These facts show why the claims gained traction, but they also reveal a fragmented ruling party communication system that cannot speak with one voice.



Makebi’s most pointed line was aimed at policing standards. “If the abductors were PF, we would have seen people bundled into police cars already,” he said. The comparison taps into a real grievance: police moved quickly after the Chingola stoning of the President, but slow-walked arrests at the PF Secretariat and Kabwe lodge.



Selective policing has a long Zambian history, going back to the MMD and PF eras, but the pattern remains politically damaging whichever party is in power.



On governance, Makebi repeated a long-standing PF argument that Zambia’s democratic space is shrinking. He pointed at sedition charges and cyber security laws, saying they are being used almost exclusively against government critics. This is partly accurate: sedition charges under both PF and UPND have been controversial because of their vague thresholds. But his promise to repeal the Cybersecurity and Cybercrimes Act needs scrutiny. The PF passed its own version of the Act in 2021; the UPND strengthened it.



His claim that the law allows government to penetrate private phones “without cause” requires nuance. The Act allows surveillance with a warrant, but critics argue warrants are too easily granted and oversight too weak. His broader point stands: Zambia has not yet found a balanced digital security framework.
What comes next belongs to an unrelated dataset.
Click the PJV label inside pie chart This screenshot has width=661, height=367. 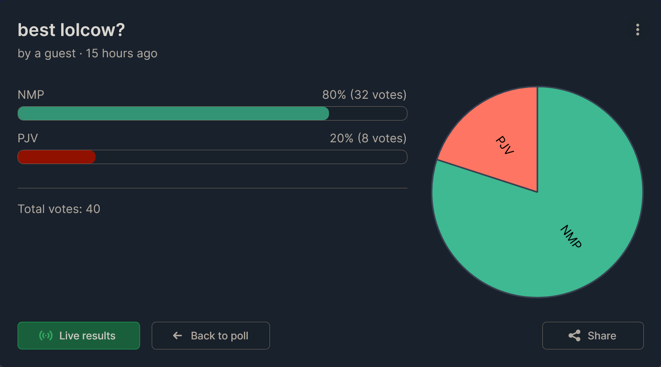tap(505, 145)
The most emotionally charged part of his appeal came through the economy. “People expected the cost of living to go down. Instead, they have one meal a day and 21 hours of load shedding.” Load shedding peaked at 20 hours in some districts in early 2025, and food inflation has been steep. His reference to Aliko Dangote hit a nerve because the industrialist’s recent remark that “no country develops without power” embarrassed the government.



This line helped him frame himself as a voice of economic realism. But PF also left unresolved power issues, including stalled thermal projects and ZESCO debt. There is political convenience in blaming the current crisis on UPND alone, but the roots run deeper than one administration.



Makebi also pressed the burial issue with deliberate finesse. He avoided discussing the Lungu standoff in detail, saying “a spokesperson does not decide,” and insisting burial decisions belong to the family and the courts. But he built political capital by promising that if elected, he would “give President Lungu the dignified burial he deserves.”



Critics immediately revived the nickname “Malukula,” tying him to the prolonged custody of Lungu’s body and implying that he benefitted politically from the delay. His supporters countered by calling him “David,” positioning him as a brave outsider ready to face the Goliath of incumbency. The symbolism is interesting, but it risks framing PF politics around the corpse of a former president instead of the future of the country.



Inside PF, his confidence that the convention will proceed despite the Chabinga injunction rests on shaky ground. A new application by Brenda Nyirenda was filed in Kabwe on Monday asking the court to discharge the order on grounds of “multiplicity of actions.” This legal maze reflects PF’s internal illness: parallel structures, contested signatures, factional loyalties, and a base confused about who is in charge.



Makebi’s assertion that “PF is bigger than papers held by any individual” is a clever political line, but the courts have repeatedly ruled that political parties must follow their own constitutions. The Sampa, Chabinga, and Lubinda disputes have made PF more dependent on the same courts it condemns.



The final question in the interview summed up the entire moment: “What makes you think you can defeat Hichilema in 2026?”



Makebi responded that UPND has created a “large pool of angry and disappointed voters,” and all that remains is organisation and vote protection. His answer captured the mood in PF circles: confidence in public discontent, but uncertainty about internal cohesion. This is not a small tension. You cannot defeat the ruling party with a divided party, scattered messaging, and competing presidential camps.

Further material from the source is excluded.